Some patients who require surgery may be candidates for minimally invasive surgical treatment including minimally invasive discectomy or foramenotomy of the cervical or lumbar spine. These procedures most often are done as outpatient procedures and are performed through small tubes which minimize the muscle and ligament damage during the surgical approach and can lead to faster recovery.

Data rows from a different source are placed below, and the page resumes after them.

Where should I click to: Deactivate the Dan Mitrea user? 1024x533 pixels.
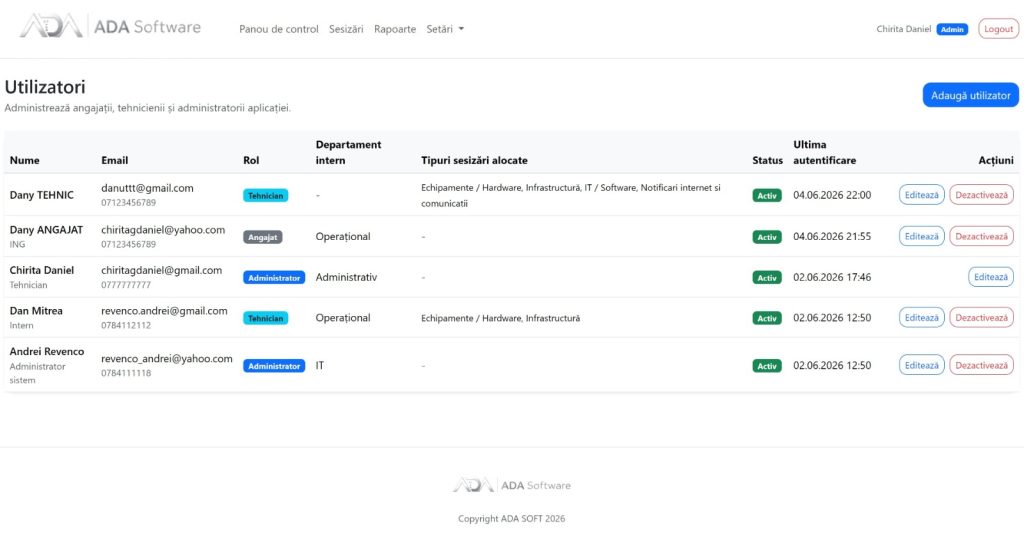[981, 317]
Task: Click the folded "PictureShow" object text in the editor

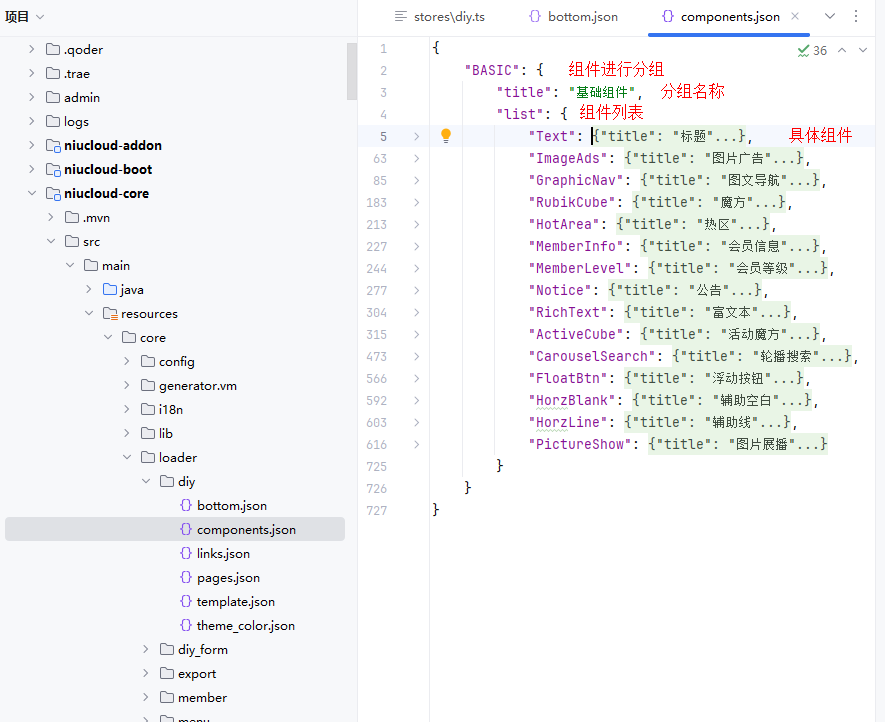Action: tap(738, 444)
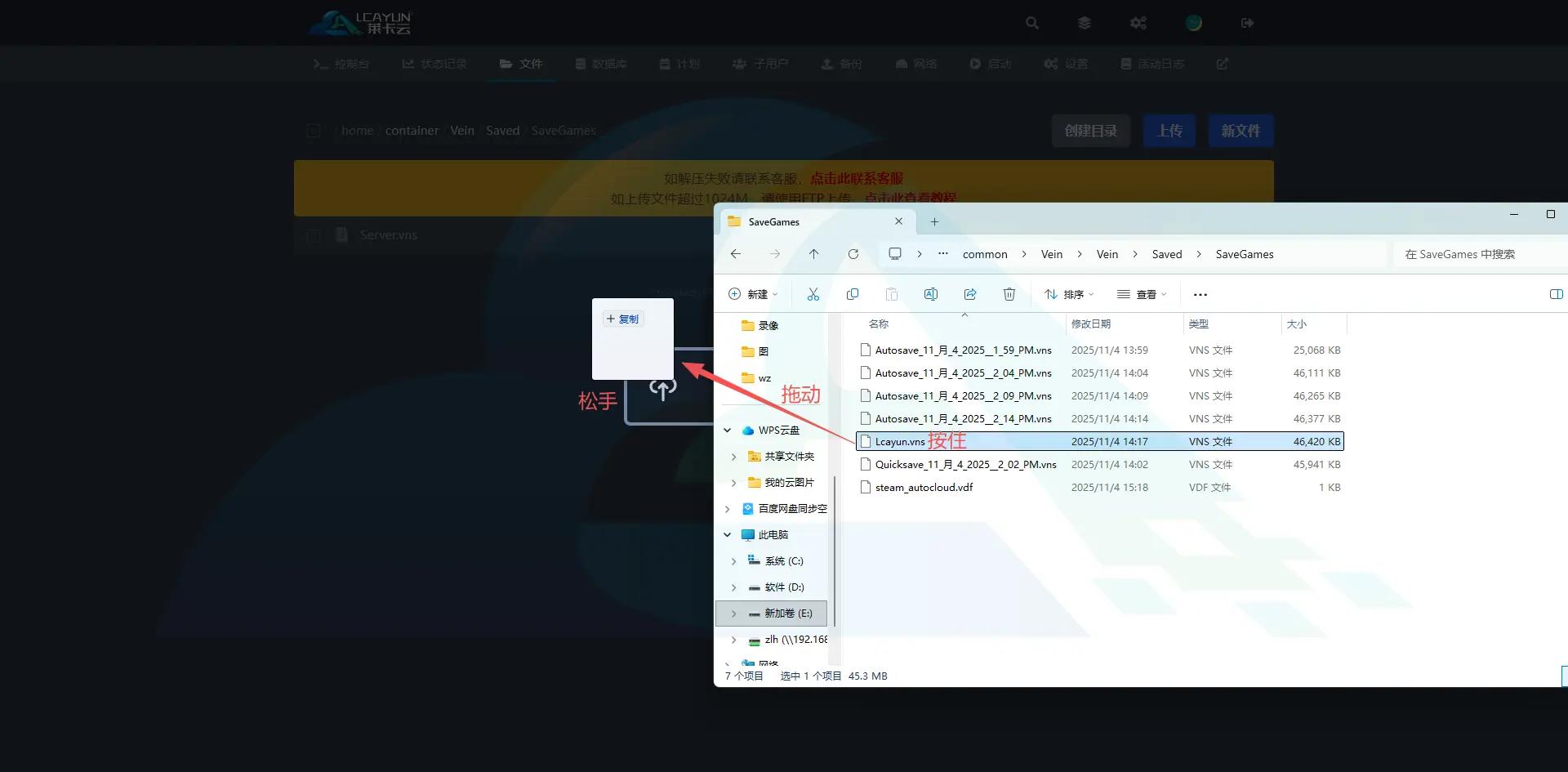Switch to the 数据库 panel tab
The width and height of the screenshot is (1568, 772).
coord(601,64)
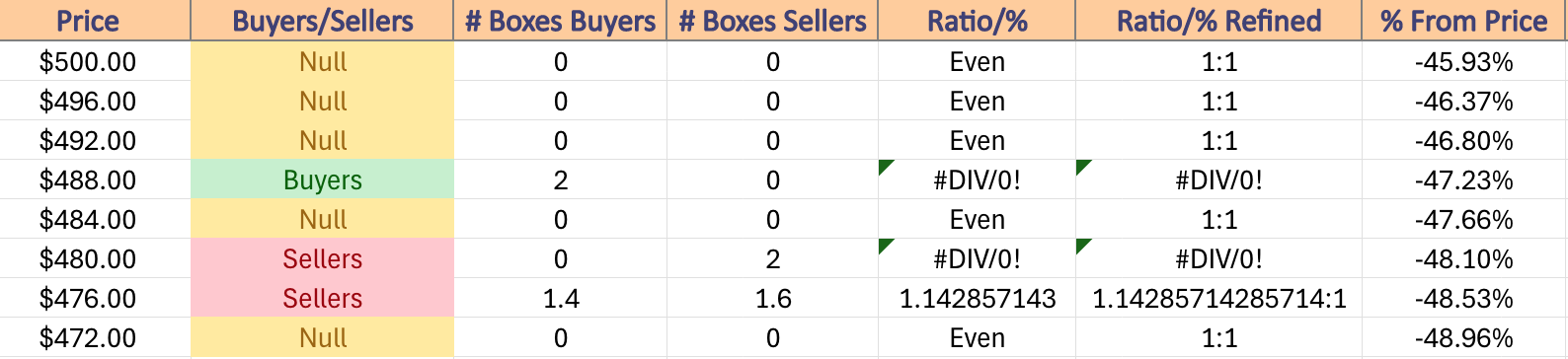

Far Lateral Lumbar Disc Herniation
Lumbar disc rupture or disc herniation is a frequent cause of sciatica or leg pain which originates in the back and radiates down the leg. Symptoms can be quite severe and produce pain, weakness, numbness and difficulty walking. Most disc herniations are within the spinal canal and occur posterior, or directly behind the disc. There is a variant which is called a far lateral lumbar disc and these discs can sometimes be difficult to diagnose and also require a specialized and unique surgical approach to treat. The figure below shows a typical far lateral lumbar disc herniation at the L 4-5 interspace which caused pressure on the L3 nerve root superiorly. The surgical removal for these disc herniations requires a lateral approach rather than a midline approach and can be done through a paramedian incision and can utilize minimally invasive techniques.
Far Lateral approach using minimally invasive metrix technique
The far lateral approach utilizes a small incision made 4.5 centimeters lateral to the midline and insertion of dilators which then allow the insertion of the hollow tube metrix device which allows the surgeon to operate through the tube with specially designed instruments.